Download or read book Classics the Culture Wars and Beyond written by Eric Adler and published by University of Michigan Press. This book was released on 2016-11 with total page 305 pages. Available in PDF, EPUB and Kindle. Book excerpt: Scrutinizes the contentious ideological feuds in American academia during the 1980s and 1990s
Download or read book Pastoral Cosmopolitanism in Edith Wharton s Fiction written by Margarida Cadima and published by Anthem Press. This book was released on 2023-07-11 with total page 152 pages. Available in PDF, EPUB and Kindle. Book excerpt: American novelist Edith Wharton (1862–1937) is best known today for her tales of the city and the experiences of patrician New Yorkers in the “Gilded Age.” This book pushes against the grain of critical orthodoxy by prioritizing other “species of spaces” in Wharton’s work. For example, how do Wharton’s narratives represent the organic profusion of external nature? Does the current scholarly fascination with the environmental humanities reveal previously unexamined or overlooked facets of Wharton’s craft? I propose that what is most striking about her narrative practice is how she utilizes, adapts, and translates pastoral tropes, conventions, and concerns to twentieth-century American actualities. It is no accident that Wharton portrays characters returning to, or exploring, various natural localities, such as private gardens, public parks, chic mountain resorts, monumental ruins, or country-estate “follies.” Such encounters and adventures prompt us to imagine new relationships with various geographies and the lifeforms that can be found there. The book addresses a knowledge gap in Wharton and the environmental humanities, especially recent debates in ecocriticism. The excavation of Wharton's words and the background of her narratives with an eye to offering an ecocritical reading of her work is what the book focuses on.
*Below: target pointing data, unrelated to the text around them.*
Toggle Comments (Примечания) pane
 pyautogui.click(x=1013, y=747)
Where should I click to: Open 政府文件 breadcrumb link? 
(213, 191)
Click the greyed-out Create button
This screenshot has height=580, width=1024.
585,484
Download or read book The Eighth Day written by Edgar Alan Ongtengco and published by Christian Faith Publishing, Inc.. This book was released on 2022-06-03 with total page 433 pages. Available in PDF, EPUB and Kindle. Book excerpt: In the beginning, God created the heavens and the earth. "Then God looked over all he had made, and he saw that it was very good! And evening passed and morning came, marking the sixth day" (Gen. 1:31). On the seventh day, he ended his work and blessed it. Before long, that fateful day came to a close. And God ended his rest. It was time. Behold the eighth day.
Download or read book Beyond Animal Rights written by Tony Milligan and published by A&C Black. This book was released on 2010-12-09 with total page 182 pages. Available in PDF, EPUB and Kindle. Book excerpt: From vegetarianism to scientific experimentation, this book is an ethical exploration of our responsibilities To The animals with whom we share the planet.